Course abstract

This course has evolved out of the following courses offered for M.Sc. (Physics) students at IITMadras: Quantum Mechanics I (Core course) Quantum Mechanics II (Core course) Atomic and Molecular Physics (Core Course) Theory of Atomic Collisions and Spectroscopy (Elective Course). The curriculum will be covered in Ten Units. Each 'unit' will be covered in five to six lectures of 50 to 60 minutes each, as required by the course schedule. The course will begin with the identification of a complete set of compatible observables for the non-relativistic Hydrogen atom, identify the complete set of 'good quantum numbers', discuss the associated constants of motion and associated symmetries.

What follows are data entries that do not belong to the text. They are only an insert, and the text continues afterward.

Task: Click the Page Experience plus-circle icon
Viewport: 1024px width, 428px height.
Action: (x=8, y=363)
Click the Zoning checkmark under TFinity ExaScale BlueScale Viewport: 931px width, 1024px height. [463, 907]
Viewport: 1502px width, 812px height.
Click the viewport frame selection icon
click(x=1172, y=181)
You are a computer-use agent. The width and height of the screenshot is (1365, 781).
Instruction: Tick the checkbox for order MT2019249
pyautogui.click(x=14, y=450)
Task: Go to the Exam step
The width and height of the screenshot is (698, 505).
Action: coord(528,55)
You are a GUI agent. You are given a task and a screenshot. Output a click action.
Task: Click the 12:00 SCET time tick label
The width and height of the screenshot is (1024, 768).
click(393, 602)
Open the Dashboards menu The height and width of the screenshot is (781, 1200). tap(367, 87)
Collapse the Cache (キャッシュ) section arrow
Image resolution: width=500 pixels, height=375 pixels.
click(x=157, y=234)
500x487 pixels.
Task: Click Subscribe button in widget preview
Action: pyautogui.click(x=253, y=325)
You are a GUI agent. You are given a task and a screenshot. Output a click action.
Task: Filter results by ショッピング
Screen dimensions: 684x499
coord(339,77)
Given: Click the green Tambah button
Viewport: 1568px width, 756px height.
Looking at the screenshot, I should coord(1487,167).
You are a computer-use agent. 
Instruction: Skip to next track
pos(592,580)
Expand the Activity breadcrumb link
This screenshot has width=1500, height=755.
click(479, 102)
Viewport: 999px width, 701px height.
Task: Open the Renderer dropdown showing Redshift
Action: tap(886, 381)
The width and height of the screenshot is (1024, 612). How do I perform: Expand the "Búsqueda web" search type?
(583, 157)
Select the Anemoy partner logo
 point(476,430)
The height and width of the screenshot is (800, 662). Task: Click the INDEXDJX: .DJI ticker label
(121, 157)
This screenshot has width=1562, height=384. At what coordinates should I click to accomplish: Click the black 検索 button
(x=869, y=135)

The Laplace-Runge-Lenz vector and the Fock SO(4) symmetry of the Hydrogen atom will be discussed. The many-electron atom will be discussed in considerable detail, providing a thorough understanding of the Hartree-Fock Self-Consistent Field Formalism. This will be followed by the perturbative treatment of the spin-orbit interaction, effects of applied electromagnetic fields, hyperfine structure. An introduction to laser cooling of atoms and Bose-Einstein condensation will be provided. Subsequently, the semiclassical formalism of the theory of radiation based on first order time-dependent perturbation theory, Einstein's A and B coefficients, population inversion, and applications to lasers will be discussed. This will be followed by a detailed discussion on coupling of Angular Momenta, Clebsch-Gordan Coefficients, Statement and Proof the Wigner-Eckart Theorem and its applications in atomic spectroscopy. Spectroscopic terms and complex atomic spectra.In the second half of the course, Group Theoretical Methods will be used to demonstrate the applications of the Great Orthogonality Theorem. This will be followed by an introduction to electron-atom collisions, partial wave analysis, First and higher order Born approximation, the relativistic Hydrogen atom, Dirac equation. Foldy-Wouthuysen Transformation of Dirac Hamiltonian and Lamb shift. Symmetry and Conservation Laws in Atomic Physics will be introduced. Subsequently, molecular structure will be discussed along with 'nature of the chemical bond'. The course will conclude with an introduction to electronic, rotational, vibrational and ro-vibrational spectra of molecules, fragmentation dynamics of molecules, and an introduction to potential energy surface studies of the fragmentation dynamics.